• REQUIREMENT
Retype the following material line for line, without changing anything.

--- begin ---

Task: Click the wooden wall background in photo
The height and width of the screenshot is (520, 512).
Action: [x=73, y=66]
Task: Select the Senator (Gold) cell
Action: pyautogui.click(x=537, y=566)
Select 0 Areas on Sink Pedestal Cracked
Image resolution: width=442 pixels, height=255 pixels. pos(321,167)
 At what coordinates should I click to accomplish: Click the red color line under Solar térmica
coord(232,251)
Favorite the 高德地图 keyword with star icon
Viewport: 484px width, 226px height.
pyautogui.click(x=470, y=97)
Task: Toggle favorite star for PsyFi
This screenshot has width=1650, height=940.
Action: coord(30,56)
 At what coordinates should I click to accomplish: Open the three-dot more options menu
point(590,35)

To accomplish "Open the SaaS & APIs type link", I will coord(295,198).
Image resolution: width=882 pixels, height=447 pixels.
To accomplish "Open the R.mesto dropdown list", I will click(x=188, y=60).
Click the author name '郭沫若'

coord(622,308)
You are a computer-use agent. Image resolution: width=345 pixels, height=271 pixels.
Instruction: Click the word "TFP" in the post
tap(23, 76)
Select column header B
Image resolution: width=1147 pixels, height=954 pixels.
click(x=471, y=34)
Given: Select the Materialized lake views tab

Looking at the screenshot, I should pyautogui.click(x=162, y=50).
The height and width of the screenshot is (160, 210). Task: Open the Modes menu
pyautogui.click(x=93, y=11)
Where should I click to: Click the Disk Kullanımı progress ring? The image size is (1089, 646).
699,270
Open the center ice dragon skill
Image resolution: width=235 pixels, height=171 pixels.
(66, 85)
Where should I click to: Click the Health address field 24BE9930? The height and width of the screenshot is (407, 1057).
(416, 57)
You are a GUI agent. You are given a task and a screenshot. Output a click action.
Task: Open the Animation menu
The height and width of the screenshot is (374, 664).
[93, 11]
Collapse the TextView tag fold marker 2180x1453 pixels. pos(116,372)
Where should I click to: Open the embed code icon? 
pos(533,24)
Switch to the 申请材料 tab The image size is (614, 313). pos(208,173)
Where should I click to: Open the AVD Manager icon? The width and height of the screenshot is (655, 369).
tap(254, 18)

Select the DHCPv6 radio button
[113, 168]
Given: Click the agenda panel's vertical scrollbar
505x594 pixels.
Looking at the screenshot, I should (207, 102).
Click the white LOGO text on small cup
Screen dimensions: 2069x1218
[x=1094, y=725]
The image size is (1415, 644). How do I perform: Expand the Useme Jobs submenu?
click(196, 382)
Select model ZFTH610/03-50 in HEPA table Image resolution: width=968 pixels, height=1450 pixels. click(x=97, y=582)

--- end ---

• ANSWER TO THE PROBLEM
Task: Click the wooden wall background in photo
The height and width of the screenshot is (520, 512).
Action: [x=73, y=66]
Task: Select the Senator (Gold) cell
Action: pyautogui.click(x=537, y=566)
Select 0 Areas on Sink Pedestal Cracked
Image resolution: width=442 pixels, height=255 pixels. pos(321,167)
 At what coordinates should I click to accomplish: Click the red color line under Solar térmica
coord(232,251)
Favorite the 高德地图 keyword with star icon
Viewport: 484px width, 226px height.
pyautogui.click(x=470, y=97)
Task: Toggle favorite star for PsyFi
This screenshot has width=1650, height=940.
Action: coord(30,56)
 At what coordinates should I click to accomplish: Open the three-dot more options menu
point(590,35)

To accomplish "Open the SaaS & APIs type link", I will coord(295,198).
Image resolution: width=882 pixels, height=447 pixels.
To accomplish "Open the R.mesto dropdown list", I will click(x=188, y=60).
Click the author name '郭沫若'

coord(622,308)
You are a computer-use agent. Image resolution: width=345 pixels, height=271 pixels.
Instruction: Click the word "TFP" in the post
tap(23, 76)
Select column header B
Image resolution: width=1147 pixels, height=954 pixels.
click(x=471, y=34)
Given: Select the Materialized lake views tab

Looking at the screenshot, I should pyautogui.click(x=162, y=50).
The height and width of the screenshot is (160, 210). Task: Open the Modes menu
pyautogui.click(x=93, y=11)
Where should I click to: Click the Disk Kullanımı progress ring? The image size is (1089, 646).
699,270
Open the center ice dragon skill
Image resolution: width=235 pixels, height=171 pixels.
(66, 85)
Where should I click to: Click the Health address field 24BE9930? The height and width of the screenshot is (407, 1057).
(416, 57)
You are a GUI agent. You are given a task and a screenshot. Output a click action.
Task: Open the Animation menu
The height and width of the screenshot is (374, 664).
[93, 11]
Collapse the TextView tag fold marker 2180x1453 pixels. pos(116,372)
Where should I click to: Open the embed code icon? 
pos(533,24)
Switch to the 申请材料 tab The image size is (614, 313). pos(208,173)
Where should I click to: Open the AVD Manager icon? The width and height of the screenshot is (655, 369).
tap(254, 18)

Select the DHCPv6 radio button
[113, 168]
Given: Click the agenda panel's vertical scrollbar
505x594 pixels.
Looking at the screenshot, I should (207, 102).
Click the white LOGO text on small cup
Screen dimensions: 2069x1218
[x=1094, y=725]
The image size is (1415, 644). How do I perform: Expand the Useme Jobs submenu?
click(196, 382)
Select model ZFTH610/03-50 in HEPA table Image resolution: width=968 pixels, height=1450 pixels. click(x=97, y=582)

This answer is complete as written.